That was the best experience of my life, one Utah 9th-grader said after seeing a live performance of “Hamilton” on Saturday, Feb. 12.
She had earned her ticket by writing a letter to Gov. Spencer J. Cox and Lt. Gov. Deidre M. Henderson about how to improve Utah. She was one of 80 winning students from across Utah selected from the more than 350 entries in the Utah Department of Cultural & Community Engagement’s “One Utah: A ‘Revolutionary’ Contest.

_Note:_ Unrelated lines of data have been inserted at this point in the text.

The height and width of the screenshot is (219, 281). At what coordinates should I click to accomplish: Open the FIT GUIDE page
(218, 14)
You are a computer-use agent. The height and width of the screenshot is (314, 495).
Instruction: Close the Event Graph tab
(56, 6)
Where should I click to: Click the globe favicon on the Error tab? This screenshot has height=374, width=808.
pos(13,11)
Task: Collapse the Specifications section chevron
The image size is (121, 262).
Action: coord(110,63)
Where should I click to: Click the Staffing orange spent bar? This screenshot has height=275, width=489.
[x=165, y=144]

Winning letters were selected by a panel from the Gov. Cox’s cabinet members and department staff. Student letters identified “revolutionary” solutions to state problems ranging from homelessness to air quality. Before the Saturday matinee and evening performances, six students were invited to read their entries at receptions hosted by Gov. Cox and Lt. Gov. Henderson, addressing pressing concerns such as bullying, inclusion, and mental health.
Gov. Cox, a super fan of the musical, recounted how playwright Lin-Manuel Miranda was inspired after reading Ron Chernow’s biography of Alexander Hamilton. Hamilton’s story reminded Miranda of rapper Tupac Shakur’s life. That’s how he began thinking of the country’s immigrant founders as hip-hop revolutionaries. “Immigrants, we get the job done,” from the song “Yorktown,” is one of the musical’s lyrics that always draws a reaction from the audience.

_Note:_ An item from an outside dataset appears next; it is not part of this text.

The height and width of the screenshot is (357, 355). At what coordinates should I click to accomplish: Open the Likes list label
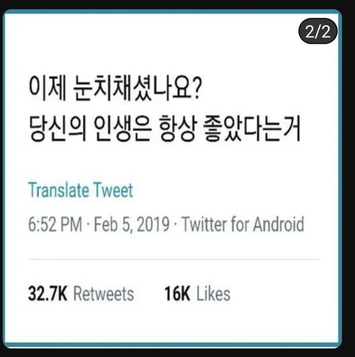(214, 293)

Gov. Cox challenged the students — all of whom were “Hamilton” first-timers — to get ready for the musical’s rapid-fire storytelling. The script features more than 20,500 words, performed at about 144 words per minute. That’s in contrast to other Broadway musicals, such as “Phantom of the Opera,” which features 6,789 words, performed at about 68 words per minute, according to an analysis by the FiveThirtyEight website.
At the afternoon reception, one student told the story of her personal contemplation of suicide, and offered suggestions for strengthening mental health counseling among high school students. Another student called for improving the perceptions of the state’s foster families. At both receptions, organizers overheard students — from a variety of Utah communities and cultural backgrounds — sharing ideas about solutions that they could take back to their own schools. After the receptions, students expressed their gratitude that the state’s top elected officials had listened to their concerns.

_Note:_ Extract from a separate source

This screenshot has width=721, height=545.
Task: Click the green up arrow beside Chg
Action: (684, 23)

At the evening reception, after hearing an essay about bullying, Lt. Gov. Henderson challenged students to notice classmates who need to be included, underscoring the power of helping people one by one.
“The kids were really moving,” said Jill Remington Love, director of the Utah Division of Cultural & Community Engagement, who launched the contest. “I think they really touched the Governor’s and Lieutenant Governor’s hearts.”